I was wrong. She’s taken Ohio, Texas and Rhode Island. She’s back, like the Terminator, or a bad smell.
The thing is, I actually quite like Hillary, despite describing her first-born as minging for America. It’s a bit like the feeling I have for Gordon Brown, or funnily enough, Jeffrey Archer.
You see, I have a soft spot for soul-eating ambition and delusional hubris. I don’t know what this says about me. But my feeling is, if she wants it so bad, can’t we give it to her?
Given that in America all you need to run is a rictus and a trust fund, surely psychotic ambition can be given its due. In a gladiatoral fight to the death between Hillary and Obama, or Brown and Blair, you know who would pull out the small poisoned knife. “My name is Hillaria Rhodama Clintonia, wife to one President, mother to the next…” It’s all in the eyes, you see.
I don’t know if it’s psychologically healthy to thwart such a desire. Because then you end up with Jeffrey Archer. Or Ross Perot, God love him.
Wednesday, 5 March 2008
My name is Hillaria...
Monday, 3 March 2008
Stop Chelsea

I was in Amsterdam this weekend (it was lovely by the way), and everywhere we went, my partner said, “Here’s some more material for your blog.”
But I don’t want to write about free market prostitution or porn shops or girl-on-dog peep shows. I want to talk about Chelsea Clinton.
Bear with me on this one. Now, I vowed not to mention the H word, and it looks like, bar a miracle this week, I won’t have to. She’ll be dropping out of the race quick smart in order to star in an award-winning documentary about female genital mutilation.
But now there are growing signs that Chelsea might be the Clintons’ next best chance of political success. Put to a side all the weirdly meritocratic thoughts that have bubbled up in your head, like what is it with America and family dynasties. Concentrate on Chelsea.
Chelsea was the person who made every thirteen-year old girl feel like a supermodel. She made adolescence easier, because there was someone out there who had it real hard. Her parents hated each other, her father slept with blowsy babysitters, and her mother looked like she discussed her period with her teacher. And how we laughed, at her and with her, and our cruel teen hearts melted, secretly, at the thought of her misery.

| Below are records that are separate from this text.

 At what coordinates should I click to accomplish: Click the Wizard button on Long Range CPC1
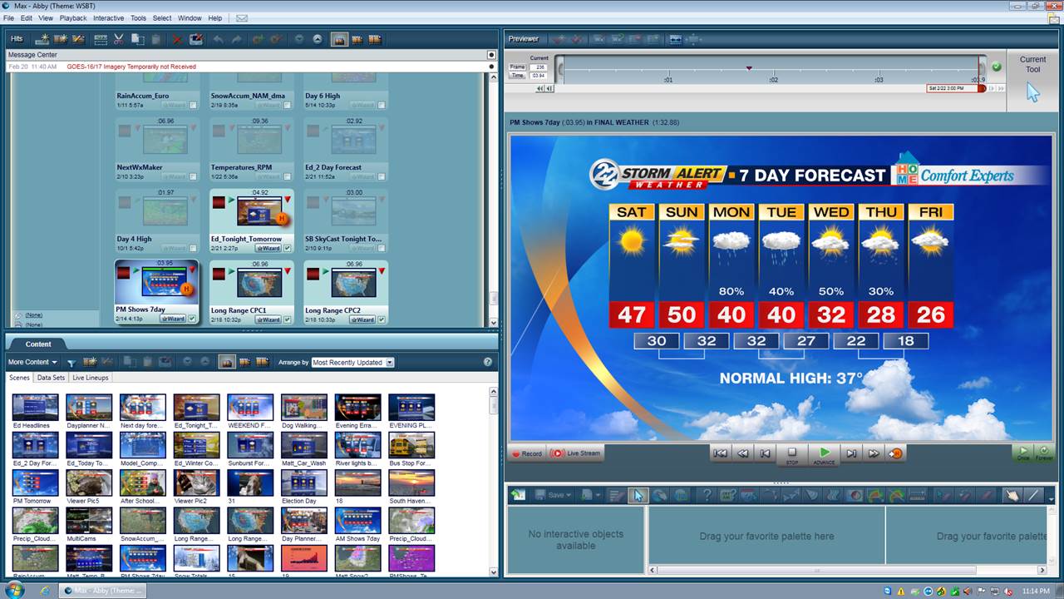click(268, 319)
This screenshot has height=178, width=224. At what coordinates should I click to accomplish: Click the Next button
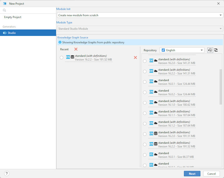coord(192,174)
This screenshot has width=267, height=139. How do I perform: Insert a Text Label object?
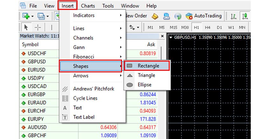84,117
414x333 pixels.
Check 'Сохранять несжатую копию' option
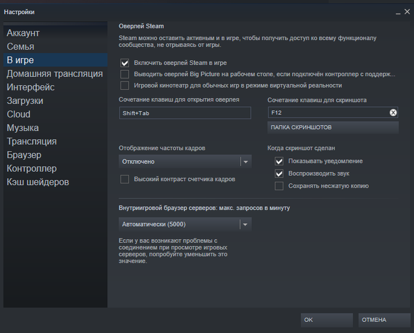279,186
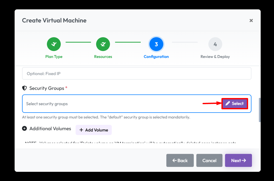The height and width of the screenshot is (181, 274).
Task: Select the step 3 circle indicator
Action: pos(156,44)
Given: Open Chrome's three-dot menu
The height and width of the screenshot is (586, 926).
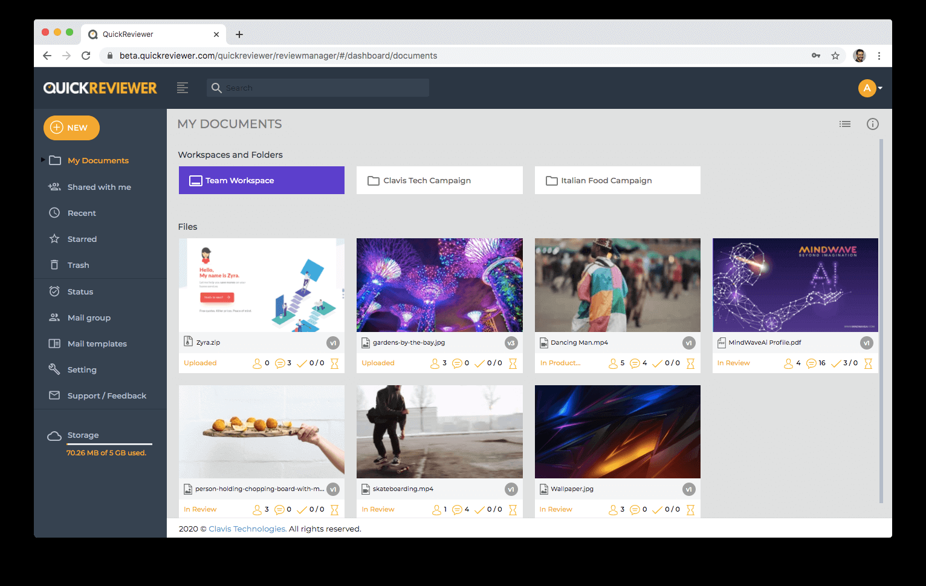Looking at the screenshot, I should click(879, 56).
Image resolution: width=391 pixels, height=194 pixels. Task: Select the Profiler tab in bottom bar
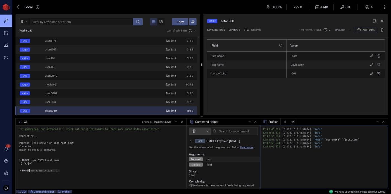(x=64, y=192)
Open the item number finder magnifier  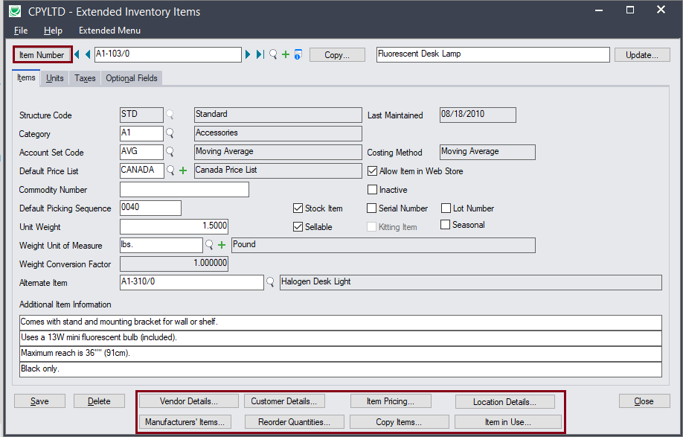[273, 54]
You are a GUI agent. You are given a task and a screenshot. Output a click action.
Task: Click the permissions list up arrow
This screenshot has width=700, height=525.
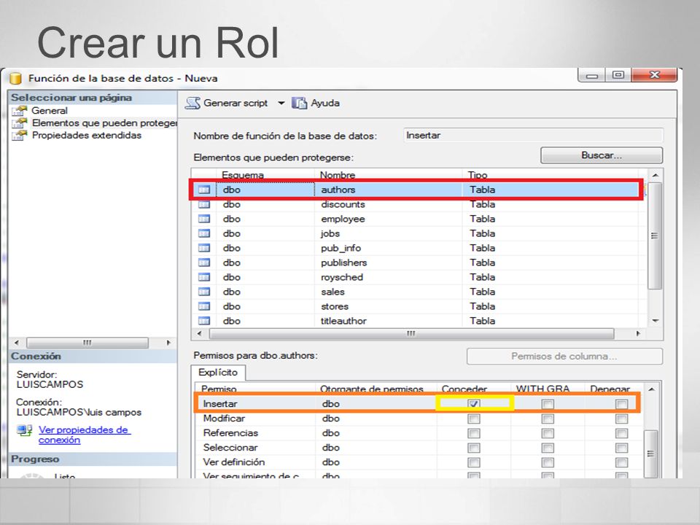651,389
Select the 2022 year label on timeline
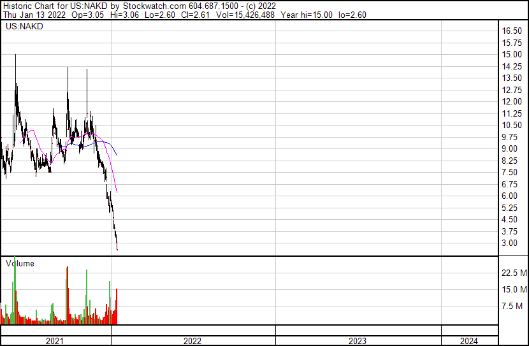This screenshot has width=529, height=346. pos(192,341)
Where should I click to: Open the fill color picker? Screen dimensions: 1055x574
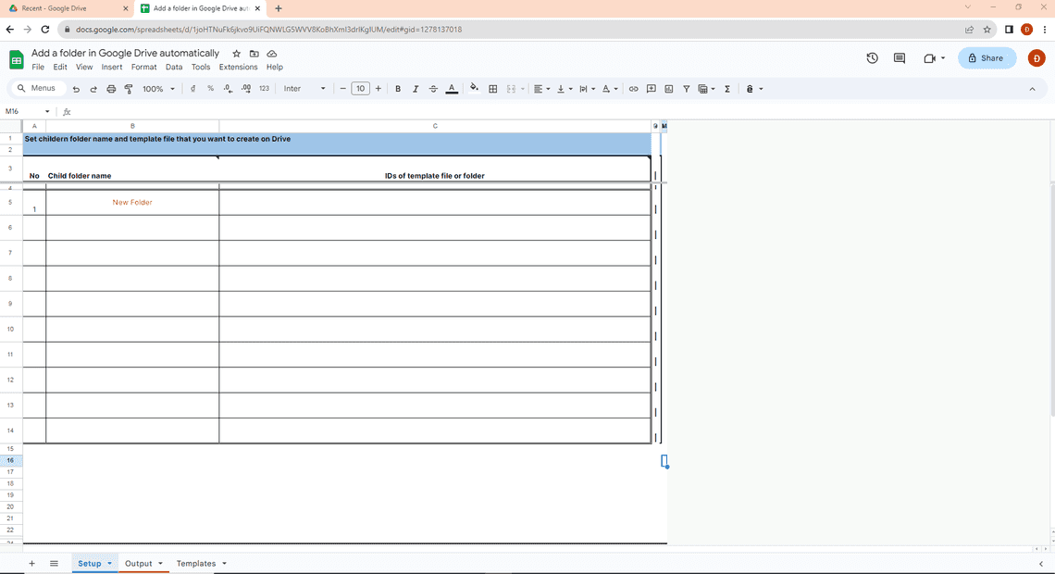pos(474,89)
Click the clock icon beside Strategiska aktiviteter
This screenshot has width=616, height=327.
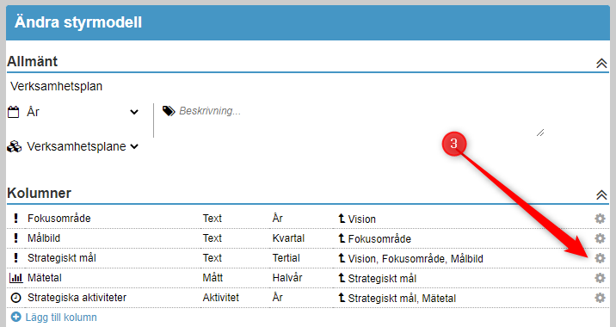tap(15, 298)
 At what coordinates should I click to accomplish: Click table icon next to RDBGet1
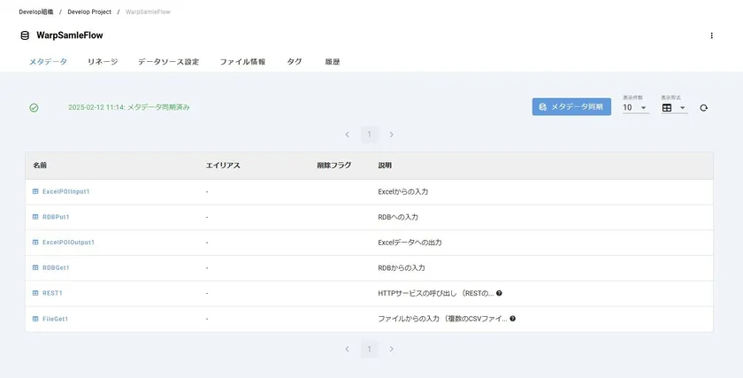35,268
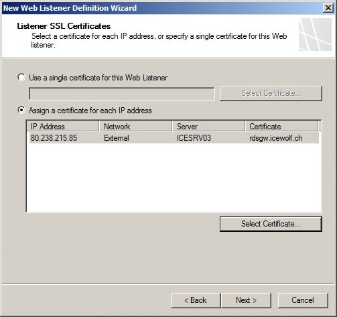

But now the ugly duckling might win the biggest prize of all, and that just isn’t right.
If she becomes President, it will kill the American dream. In teen movies, you take away the glasses and the ponytail, and the prom queen rises like a phoenix from the ashes of the geek. But Chelsea got rid of her afro and specs, and she still looks like shit.

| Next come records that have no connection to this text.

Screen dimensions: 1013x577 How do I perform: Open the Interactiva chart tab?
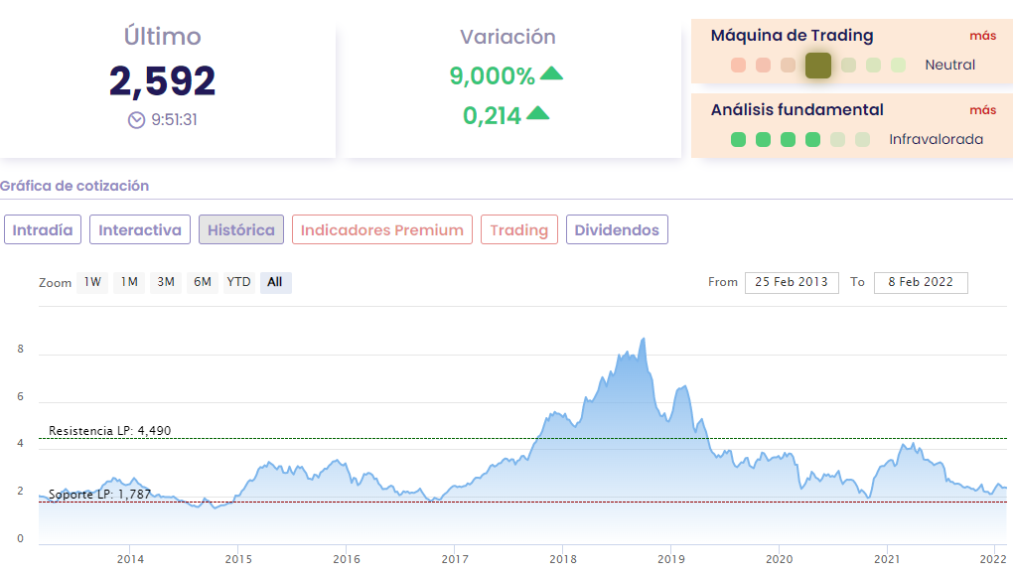(140, 230)
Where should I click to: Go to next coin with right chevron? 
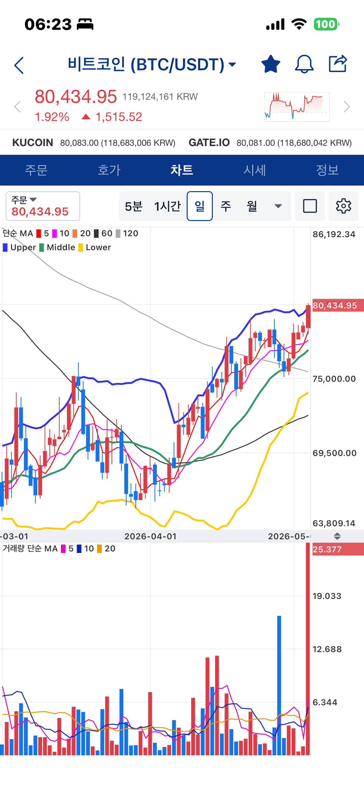click(347, 107)
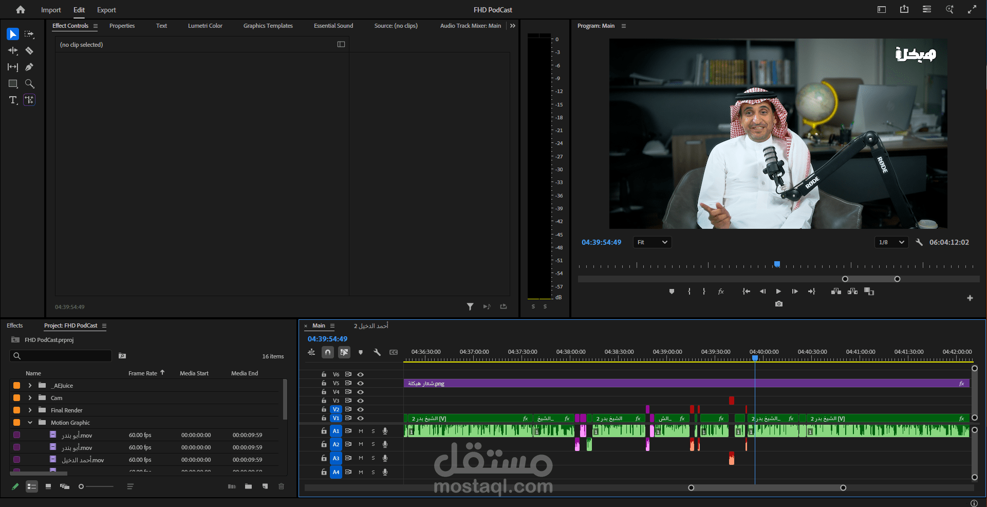The height and width of the screenshot is (507, 987).
Task: Toggle Snap in Timeline magnet
Action: click(x=328, y=352)
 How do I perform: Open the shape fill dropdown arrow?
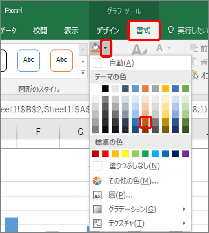106,48
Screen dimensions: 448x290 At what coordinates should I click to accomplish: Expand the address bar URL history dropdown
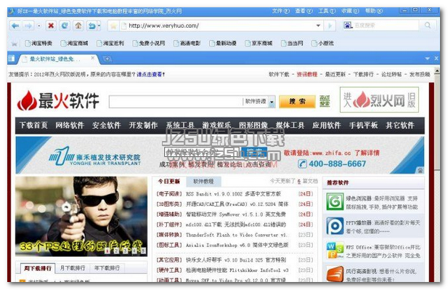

If she wins, it destabilises everything. It means that the fugly girl gets the boy. It means that being the pretty and popular cheerleader is not the root to success. It means that having wealthy and well-connected parents is more important than natural beauty, which although a lottery, is a democratic one. And who wants that?
I can’t give up on my American Dream. So in 2016, I’m going to be supporting the Stop Chelsea ticket. Especially if it includes Jenna Bush and Ross Perot.